• Task: Return the lines below exactly, starting with the line that contains "Miedo (135, 1479)" and stopping after the last line.

• Data to process:
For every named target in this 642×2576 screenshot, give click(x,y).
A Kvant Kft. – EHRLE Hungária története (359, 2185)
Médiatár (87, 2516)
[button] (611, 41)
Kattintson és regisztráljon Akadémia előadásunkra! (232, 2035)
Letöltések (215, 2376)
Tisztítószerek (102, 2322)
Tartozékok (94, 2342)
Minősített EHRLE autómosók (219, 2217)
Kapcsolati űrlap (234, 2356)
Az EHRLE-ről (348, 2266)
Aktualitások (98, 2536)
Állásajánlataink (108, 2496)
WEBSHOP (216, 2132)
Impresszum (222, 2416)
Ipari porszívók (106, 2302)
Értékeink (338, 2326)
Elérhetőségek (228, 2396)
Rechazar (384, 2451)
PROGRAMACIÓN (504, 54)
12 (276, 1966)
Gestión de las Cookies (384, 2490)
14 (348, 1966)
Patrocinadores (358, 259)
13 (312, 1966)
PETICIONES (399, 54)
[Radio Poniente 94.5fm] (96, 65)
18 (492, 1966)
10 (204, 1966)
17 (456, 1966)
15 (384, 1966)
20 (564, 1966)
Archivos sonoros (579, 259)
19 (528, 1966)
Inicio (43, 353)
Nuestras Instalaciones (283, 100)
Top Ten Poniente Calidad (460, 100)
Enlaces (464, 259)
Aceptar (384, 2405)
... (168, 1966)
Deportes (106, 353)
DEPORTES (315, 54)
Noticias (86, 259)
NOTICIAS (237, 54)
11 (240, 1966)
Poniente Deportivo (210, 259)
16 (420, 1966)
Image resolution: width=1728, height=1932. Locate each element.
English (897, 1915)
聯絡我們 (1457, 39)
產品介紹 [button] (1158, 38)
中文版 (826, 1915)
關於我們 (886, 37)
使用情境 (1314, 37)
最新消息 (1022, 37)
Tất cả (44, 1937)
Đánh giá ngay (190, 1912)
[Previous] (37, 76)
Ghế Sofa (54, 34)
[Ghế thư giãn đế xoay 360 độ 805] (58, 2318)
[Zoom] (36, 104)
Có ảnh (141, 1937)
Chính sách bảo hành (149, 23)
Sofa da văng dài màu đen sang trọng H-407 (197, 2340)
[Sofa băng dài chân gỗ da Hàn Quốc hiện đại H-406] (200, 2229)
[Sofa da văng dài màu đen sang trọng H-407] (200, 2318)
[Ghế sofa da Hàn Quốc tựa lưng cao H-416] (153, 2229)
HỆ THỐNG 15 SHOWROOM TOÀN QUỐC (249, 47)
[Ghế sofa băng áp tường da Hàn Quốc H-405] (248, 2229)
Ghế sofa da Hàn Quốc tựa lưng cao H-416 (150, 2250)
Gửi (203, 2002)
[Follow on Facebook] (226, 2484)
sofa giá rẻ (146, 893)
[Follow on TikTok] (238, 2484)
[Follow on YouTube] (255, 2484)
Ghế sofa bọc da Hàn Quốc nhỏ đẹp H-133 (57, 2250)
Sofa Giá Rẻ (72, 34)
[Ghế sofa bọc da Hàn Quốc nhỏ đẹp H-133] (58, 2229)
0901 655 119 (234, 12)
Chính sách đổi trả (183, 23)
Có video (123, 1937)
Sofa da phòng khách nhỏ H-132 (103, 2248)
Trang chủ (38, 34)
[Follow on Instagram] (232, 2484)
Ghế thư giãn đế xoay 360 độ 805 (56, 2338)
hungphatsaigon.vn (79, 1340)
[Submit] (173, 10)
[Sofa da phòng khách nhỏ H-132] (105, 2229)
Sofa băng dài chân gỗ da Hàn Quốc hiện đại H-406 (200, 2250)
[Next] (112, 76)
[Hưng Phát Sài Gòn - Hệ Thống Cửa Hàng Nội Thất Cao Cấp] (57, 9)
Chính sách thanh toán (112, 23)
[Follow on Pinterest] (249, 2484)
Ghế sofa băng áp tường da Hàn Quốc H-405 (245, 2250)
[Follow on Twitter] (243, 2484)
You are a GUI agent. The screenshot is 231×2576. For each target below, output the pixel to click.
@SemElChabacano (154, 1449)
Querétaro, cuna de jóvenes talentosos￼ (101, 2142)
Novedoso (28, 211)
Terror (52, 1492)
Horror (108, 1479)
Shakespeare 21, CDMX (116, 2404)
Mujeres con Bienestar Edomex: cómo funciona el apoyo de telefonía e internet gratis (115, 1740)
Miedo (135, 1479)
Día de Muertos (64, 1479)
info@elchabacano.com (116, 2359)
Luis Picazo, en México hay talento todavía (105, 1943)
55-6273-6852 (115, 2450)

• Written response:
Miedo (135, 1479)
Día de Muertos (64, 1479)
info@elchabacano.com (116, 2359)
Luis Picazo, en México hay talento todavía (105, 1943)
55-6273-6852 (115, 2450)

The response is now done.